Right now, this is just speculation. But it’s also a real wild card.
Here’s why this SCOTUS fight is so charged for Democrats
Former Obama strategist David Axelrod also summed up why this Supreme Court vacancy is so charged, especially for Democrats. “This @SCOTUS nomination will determine a lot about the nature of American life for a generation or more. Yet the decision will be made by a president who lost the popular vote and a Senate whose majority represents less than half of a deeply divided country,” he tweeted.
Another way to look at it: Republicans have lost the election or the popular vote to Democrats in SIX of the last SEVEN presidential contests. But they’re possibly on the verge of a permanent conservative-majority Supreme Court for another generation or two.
Throw in Mitch McConnell’s decision not to hold a vote — or even hearings — on Barack Obama’s Supreme Court pick in 2016, and it all raises an important question: How is this good for America’s democracy?
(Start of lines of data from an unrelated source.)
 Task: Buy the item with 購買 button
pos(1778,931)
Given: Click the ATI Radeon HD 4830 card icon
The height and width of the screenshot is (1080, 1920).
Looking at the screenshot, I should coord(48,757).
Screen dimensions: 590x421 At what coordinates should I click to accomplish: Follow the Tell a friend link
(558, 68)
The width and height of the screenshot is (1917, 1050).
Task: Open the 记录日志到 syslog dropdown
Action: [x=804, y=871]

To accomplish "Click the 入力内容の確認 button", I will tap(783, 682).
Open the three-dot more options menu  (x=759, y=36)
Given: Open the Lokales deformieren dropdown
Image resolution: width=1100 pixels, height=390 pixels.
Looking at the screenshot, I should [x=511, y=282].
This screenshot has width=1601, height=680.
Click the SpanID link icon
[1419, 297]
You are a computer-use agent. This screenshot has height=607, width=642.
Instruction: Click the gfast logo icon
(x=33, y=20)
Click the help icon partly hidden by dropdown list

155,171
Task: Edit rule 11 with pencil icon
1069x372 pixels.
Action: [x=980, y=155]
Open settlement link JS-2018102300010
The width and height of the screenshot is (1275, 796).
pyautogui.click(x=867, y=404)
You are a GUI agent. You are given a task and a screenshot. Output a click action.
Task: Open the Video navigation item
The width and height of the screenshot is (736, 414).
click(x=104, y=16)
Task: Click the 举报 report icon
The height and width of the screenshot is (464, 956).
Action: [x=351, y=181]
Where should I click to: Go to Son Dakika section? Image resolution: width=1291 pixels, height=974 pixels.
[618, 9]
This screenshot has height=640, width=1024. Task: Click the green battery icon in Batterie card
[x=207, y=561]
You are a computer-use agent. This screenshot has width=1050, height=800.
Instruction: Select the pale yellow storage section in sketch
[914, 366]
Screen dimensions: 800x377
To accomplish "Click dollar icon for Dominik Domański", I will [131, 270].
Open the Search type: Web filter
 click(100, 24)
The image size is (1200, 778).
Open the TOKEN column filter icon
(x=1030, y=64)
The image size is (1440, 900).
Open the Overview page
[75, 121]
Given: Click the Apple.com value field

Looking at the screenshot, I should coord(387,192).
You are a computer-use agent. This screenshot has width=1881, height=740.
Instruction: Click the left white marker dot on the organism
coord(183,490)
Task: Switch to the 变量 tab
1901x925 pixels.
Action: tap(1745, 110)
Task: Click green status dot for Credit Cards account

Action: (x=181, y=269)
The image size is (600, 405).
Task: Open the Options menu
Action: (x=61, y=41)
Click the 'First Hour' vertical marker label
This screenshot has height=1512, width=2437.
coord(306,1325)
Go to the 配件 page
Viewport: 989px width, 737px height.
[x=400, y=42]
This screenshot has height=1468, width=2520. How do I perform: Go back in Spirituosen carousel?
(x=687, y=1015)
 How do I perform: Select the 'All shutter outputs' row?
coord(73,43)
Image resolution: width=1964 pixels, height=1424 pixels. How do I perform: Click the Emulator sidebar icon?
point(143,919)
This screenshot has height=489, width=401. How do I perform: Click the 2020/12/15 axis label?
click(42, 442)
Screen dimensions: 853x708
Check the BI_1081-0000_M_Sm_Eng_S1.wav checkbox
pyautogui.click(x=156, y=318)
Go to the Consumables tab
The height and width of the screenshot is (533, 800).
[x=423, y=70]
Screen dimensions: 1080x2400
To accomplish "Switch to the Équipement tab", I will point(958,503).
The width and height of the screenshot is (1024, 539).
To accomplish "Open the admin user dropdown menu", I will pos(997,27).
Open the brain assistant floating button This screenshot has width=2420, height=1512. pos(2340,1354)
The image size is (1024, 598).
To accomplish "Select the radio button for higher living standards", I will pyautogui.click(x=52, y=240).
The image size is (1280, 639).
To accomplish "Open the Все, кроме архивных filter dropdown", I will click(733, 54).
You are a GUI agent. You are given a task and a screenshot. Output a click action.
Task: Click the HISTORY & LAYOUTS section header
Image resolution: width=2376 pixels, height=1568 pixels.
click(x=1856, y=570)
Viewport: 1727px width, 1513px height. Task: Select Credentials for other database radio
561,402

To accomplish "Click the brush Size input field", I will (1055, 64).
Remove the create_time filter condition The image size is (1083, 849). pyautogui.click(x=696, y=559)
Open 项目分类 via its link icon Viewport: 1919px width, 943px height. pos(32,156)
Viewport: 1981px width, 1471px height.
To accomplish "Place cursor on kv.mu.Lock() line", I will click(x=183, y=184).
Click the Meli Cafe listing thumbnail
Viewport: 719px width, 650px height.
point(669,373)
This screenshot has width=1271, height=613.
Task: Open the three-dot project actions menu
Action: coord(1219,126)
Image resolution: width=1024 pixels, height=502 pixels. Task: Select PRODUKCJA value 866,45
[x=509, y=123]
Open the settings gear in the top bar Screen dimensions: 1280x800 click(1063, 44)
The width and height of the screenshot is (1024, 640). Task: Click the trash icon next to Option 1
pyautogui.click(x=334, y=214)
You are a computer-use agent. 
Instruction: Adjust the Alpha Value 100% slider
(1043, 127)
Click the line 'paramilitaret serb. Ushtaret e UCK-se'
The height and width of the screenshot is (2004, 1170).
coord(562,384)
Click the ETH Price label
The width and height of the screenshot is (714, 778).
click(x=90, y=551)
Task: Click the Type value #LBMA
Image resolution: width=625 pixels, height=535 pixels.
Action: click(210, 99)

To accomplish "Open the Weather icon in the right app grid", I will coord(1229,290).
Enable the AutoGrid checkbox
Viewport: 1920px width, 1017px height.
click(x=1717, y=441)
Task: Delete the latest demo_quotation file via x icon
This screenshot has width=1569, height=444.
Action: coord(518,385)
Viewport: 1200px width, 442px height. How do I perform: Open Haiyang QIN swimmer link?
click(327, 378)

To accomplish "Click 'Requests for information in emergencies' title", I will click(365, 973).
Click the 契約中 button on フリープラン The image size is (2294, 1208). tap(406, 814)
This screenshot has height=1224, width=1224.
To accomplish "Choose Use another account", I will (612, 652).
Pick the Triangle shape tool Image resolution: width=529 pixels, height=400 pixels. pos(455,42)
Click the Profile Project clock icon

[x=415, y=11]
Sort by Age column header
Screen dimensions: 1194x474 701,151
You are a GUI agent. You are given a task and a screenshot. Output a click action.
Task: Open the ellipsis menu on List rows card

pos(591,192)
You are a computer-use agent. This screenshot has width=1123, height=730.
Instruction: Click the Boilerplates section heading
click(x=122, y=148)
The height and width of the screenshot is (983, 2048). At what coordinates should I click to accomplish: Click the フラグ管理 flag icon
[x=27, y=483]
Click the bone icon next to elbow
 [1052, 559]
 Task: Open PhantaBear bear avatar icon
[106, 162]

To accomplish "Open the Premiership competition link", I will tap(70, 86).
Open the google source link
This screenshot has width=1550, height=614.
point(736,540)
Yes, elections have consequences. Rules are rules (like the Electoral College deciding presidential contests, not the popular vote). And politics ain’t beanbag.
But how much strain does it put on a democracy when a political minority — at least when it comes to the popular vote — not only controls the Supreme Court, but also doesn’t allow the other party to get a hearing on their Supreme pick when they controlled the presidency?
This has been a very good week for Trump
If last week was a political disaster for President Trump, as our colleague Beth Fouhy observes, this week has been a winner. Victory at the Supreme Court with the travel ban. Victory at the Supreme Court over union dues. And now his chance to put another justice on the Supreme Court.
Experts: North Korea is expanding its nuclear research center
By the way, if it weren’t for the Supreme Court, this would be a MUCH bigger story right now. “North Korea continues to make improvements to a major nuclear facility, raising questions about President Donald Trump's claim that Kim Jong Un has agreed to disarm, independent experts tell NBC News,” per Ken Dilanian and Courtney Kube. “New satellite images made public by 38north, a web site devoted to analyzing North Korea, show that ‘improvements to the infrastructure at North Korea's Yongbyon Nuclear Scientific Research Center are continuing at a rapid pace,’ three 38north analysts concluded in a paper.”